### Objectives
#1 Answer these questions using the Beqaa Valley text.
(a) Where do most of the valley's former residents who left the country now live?
(b) What name did the Romans give to Baalbek?
(c) In what year was the old railway station of Riyaq originally built?
#2 Retype the Beqaa Valley text, everything from "The ancient Roman" down to "of the valley.".

### Provided text
Due to wars and the unstable economic and political conditions Lebanon faced in the past, with difficulties some farmers still face today, many previous inhabitants of the valley left for coastal cities in Lebanon or emigrated from the country altogether, with the majority residing in the Americas or Australia.

Landmarks

The ancient Roman ruins of Baalbek, an ancient city named for the Canaanite god Baal. The Romans renamed Baalbek "Heliopolis" and built an impressive temple complex, including temples to Bacchus, Jupiter, Venus, and the Sun. Today, the ruins are the site of the Baalbeck International Festival, which attracts artists and performance groups from around the world.
 Temples of the Beqaa Valley, a collection of shrines and Roman temples dispersed throughout the valley, including in Qasr el Banat and Hosn Niha 
 Tomb of Khawla, alleged shrine of Khawla the daughter of Husayn son of Ali and grandson of Prophet Muhammad
 The Umayyad ruins of Anjar
 Our Lady of Bekaa, a Marian shrine located in Zahlé, with panoramic views of the valley.
 The Aammiq Wetland habitat for a myriad of migrating and resident birds and butterflies
 The Roman Grotto under Château Ksara winery
 Lebanon's tallest minaret, located in the town of Kherbet Rouha
 The Sanctuary of Our Lady of Bechouat
 Roman nymphaeum of Temnin el-Foka
 Lake Qaraoun, the largest artificial water reservoir in Lebanon
 Phoenician ruins of Kamid al lawz
 Roman ruins of Libbaya
 Roman ruins of Qab Elias
 The Pyramid tower of Hermel at the northern end of the valley, possibly a Seleucid, Assyrian or Syrian construction
 Old railway station of Riyaq originally built in 1898, now defunct since 1975
 Tomb of Noah in Karak Nuh, a shrine famously dedicated to Noah since the middle ages and was visited by al-Harawi in 1183
Including the famous Wadi Arayesh area of Zahle, consisting of open air restaurants, cafes and arcades located on the river side of the Berdaouni river, a stream linking to the greater Litani River.

### Data section

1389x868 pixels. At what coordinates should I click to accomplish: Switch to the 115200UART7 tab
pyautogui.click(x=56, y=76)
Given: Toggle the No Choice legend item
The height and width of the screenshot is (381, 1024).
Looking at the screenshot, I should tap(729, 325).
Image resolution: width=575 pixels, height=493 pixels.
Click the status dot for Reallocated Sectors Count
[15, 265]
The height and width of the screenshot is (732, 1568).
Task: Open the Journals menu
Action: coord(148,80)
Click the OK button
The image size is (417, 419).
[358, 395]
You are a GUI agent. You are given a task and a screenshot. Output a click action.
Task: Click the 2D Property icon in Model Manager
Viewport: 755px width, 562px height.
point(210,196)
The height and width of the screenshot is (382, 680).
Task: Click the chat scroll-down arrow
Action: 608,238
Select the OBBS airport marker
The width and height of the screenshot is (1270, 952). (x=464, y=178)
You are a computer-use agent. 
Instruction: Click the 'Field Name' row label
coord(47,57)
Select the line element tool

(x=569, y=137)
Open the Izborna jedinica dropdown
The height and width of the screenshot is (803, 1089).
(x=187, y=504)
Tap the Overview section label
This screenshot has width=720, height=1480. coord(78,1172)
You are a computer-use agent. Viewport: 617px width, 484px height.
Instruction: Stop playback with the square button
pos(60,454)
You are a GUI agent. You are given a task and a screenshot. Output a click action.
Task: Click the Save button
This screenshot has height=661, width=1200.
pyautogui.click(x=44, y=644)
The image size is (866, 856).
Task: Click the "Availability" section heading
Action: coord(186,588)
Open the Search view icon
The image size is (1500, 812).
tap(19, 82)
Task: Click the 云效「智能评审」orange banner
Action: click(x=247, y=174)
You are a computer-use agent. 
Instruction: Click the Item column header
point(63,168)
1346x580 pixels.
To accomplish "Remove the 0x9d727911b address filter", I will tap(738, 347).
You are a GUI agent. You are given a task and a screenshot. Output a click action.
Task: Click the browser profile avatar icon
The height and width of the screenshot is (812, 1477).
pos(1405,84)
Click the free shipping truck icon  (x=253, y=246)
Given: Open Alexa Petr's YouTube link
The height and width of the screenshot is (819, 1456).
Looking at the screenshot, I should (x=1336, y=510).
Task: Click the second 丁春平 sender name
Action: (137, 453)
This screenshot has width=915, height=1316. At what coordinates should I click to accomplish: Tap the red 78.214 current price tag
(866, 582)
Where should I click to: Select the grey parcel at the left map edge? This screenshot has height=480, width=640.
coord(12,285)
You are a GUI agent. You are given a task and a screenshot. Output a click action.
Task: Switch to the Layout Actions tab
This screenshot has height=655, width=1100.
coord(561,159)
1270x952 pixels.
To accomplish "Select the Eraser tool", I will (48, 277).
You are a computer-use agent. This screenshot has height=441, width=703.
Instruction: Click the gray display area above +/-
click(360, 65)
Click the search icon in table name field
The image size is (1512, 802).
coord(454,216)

### Answers for the tasks
#1
(a) The Americas or Australia
(b) Heliopolis
(c) 1898

#2
The ancient Roman ruins of Baalbek, an ancient city named for the Canaanite god Baal. The Romans renamed Baalbek "Heliopolis" and built an impressive temple complex, including temples to Bacchus, Jupiter, Venus, and the Sun. Today, the ruins are the site of the Baalbeck International Festival, which attracts artists and performance groups from around the world.
 Temples of the Beqaa Valley, a collection of shrines and Roman temples dispersed throughout the valley, including in Qasr el Banat and Hosn Niha 
 Tomb of Khawla, alleged shrine of Khawla the daughter of Husayn son of Ali and grandson of Prophet Muhammad
 The Umayyad ruins of Anjar
 Our Lady of Bekaa, a Marian shrine located in Zahlé, with panoramic views of the valley.